2) O Misticismo – Jean Gerson, um dos líderes do movimento conciliar, no século XV, distinguiu três caminhos para o conhecimento de Deus: a teologia natural, entender Deus pela razão a partir do mundo natural; a teologia dogmática, que procurava entender Deus a partir das Escrituras, dos credos e das tradições da igreja; e a teologia mística, em que a alma podia ter experiências com Deus de forma intuitiva e extática. Duas tradições surgiram na teologia mística da Idade Média: o misticismo voluntarista, cuja ênfase era a conformidade da vontade humana com a vontade de Deus através de estágios de purgação, iluminação e contemplação, esta via apresentava poucos desafios à estrutura ortodoxa da vida da igreja; o misticismo ontológico, cuja ênfase recaía na desconexão entre Deus e a alma, em que a pessoa tinha de se desligar de si mesma e de todas as outras criaturas de modo a que Cristo nascesse dentro da sua alma. A alguns parecia que Eckhart estava a negar o nascimento humano e histórico de Jesus, ou pior ainda, estava a colocar de lado a intermediação dos canais da graça sacramental.

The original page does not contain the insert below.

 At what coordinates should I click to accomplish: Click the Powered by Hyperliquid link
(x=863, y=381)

Deus atuava diretamente na alma da pessoa. Os discípulos de Eckhart traduziram a sua teologia para a linguagem popular. Um desses discípulos, Johannes Tauler foi publicado por Lutero, o primeiro livro que Lutero publicou foi uma edição dos sermões de Tauler. O misticismo influenciou Lutero na sua crítica à doutrina medieval da justificação, embora tenha abandonado as premissas básicas do misticismo ontológico. Zuínglio, no seu desdém pela materialidade da religião dando ênfase na imediação da graça, na apropriação direta e pessoal de Cristo pela alma faz lembrar os místicos., e Calvino, o menos místico dos quatro reformadores, chegou perto de uma compreensão mística na sua doutrina da presença espiritual verdadeira de Cristo na Ceia.

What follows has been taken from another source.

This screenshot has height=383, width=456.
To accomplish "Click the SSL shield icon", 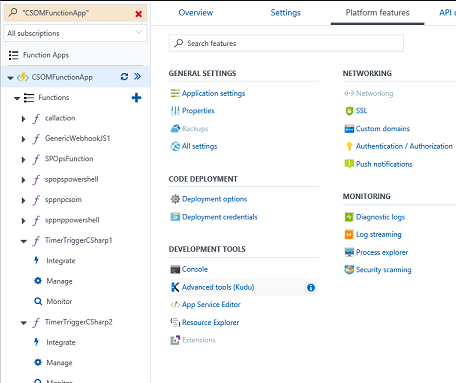I will pyautogui.click(x=349, y=111).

3) O Humanismo – tratou-se de um movimento de reforma que teve origem na seio dos intelectuais da Europa. O termo humanismo dizia respeito a um:
“(…) método particular de aprendizagem com base na redescoberta e no estudo das fontes clássicas da antiguidade, tanto pagã, isto é, romana e grega, quanto cristã.” (p. 48).

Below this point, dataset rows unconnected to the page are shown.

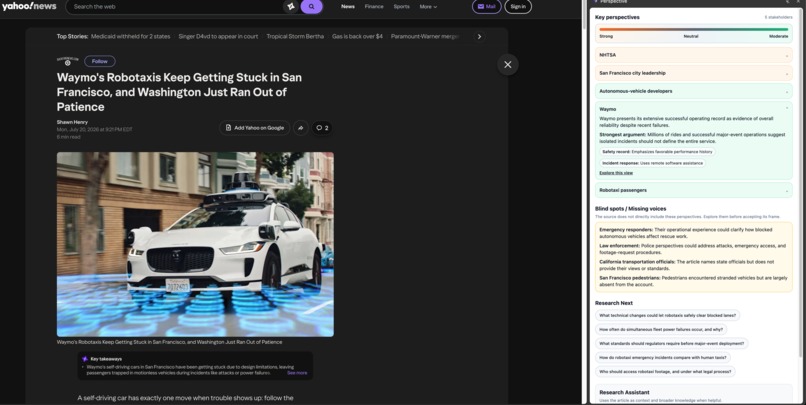Image resolution: width=806 pixels, height=405 pixels.
Task: Go to the Finance tab
Action: pyautogui.click(x=374, y=7)
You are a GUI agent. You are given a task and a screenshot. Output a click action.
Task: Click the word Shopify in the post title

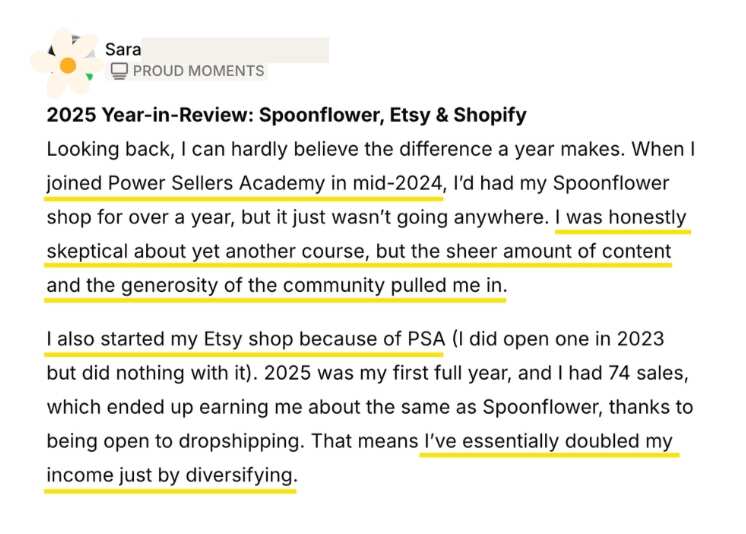[490, 115]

Eles defendiam o retorno às fontes. Em parte foi um movimento de reação contra o escolasticismo daqueles dias, o qual vivia de especulações áridas, que não traziam mudanças reais nenhumas. Erasmo pretendia uma reforma moral da igreja e da vida cristã por meio da educação que valorizasse a retórica ao invés da diabética, os clássicos ao invés dos escolásticos e a participação do mundo em vez do monastério. Uma das principais contribuições do humanismo para a renovação religiosa do século XVI foi uma série de edições críticas da Bíblia e dos pais da igreja, nomeadamente Agostinho, que foram bastante disseminadas pela recém invenção da imprensa.
“O humanismo, assim como o misticismo, foi parte da estrutura que possibilitou aos reformadores questionar certas suposições da tradição recebida, mas que em si mesma não era suficiente para fornecer uma resposta duradoura às obsessivas perguntas da época.” (p. 50).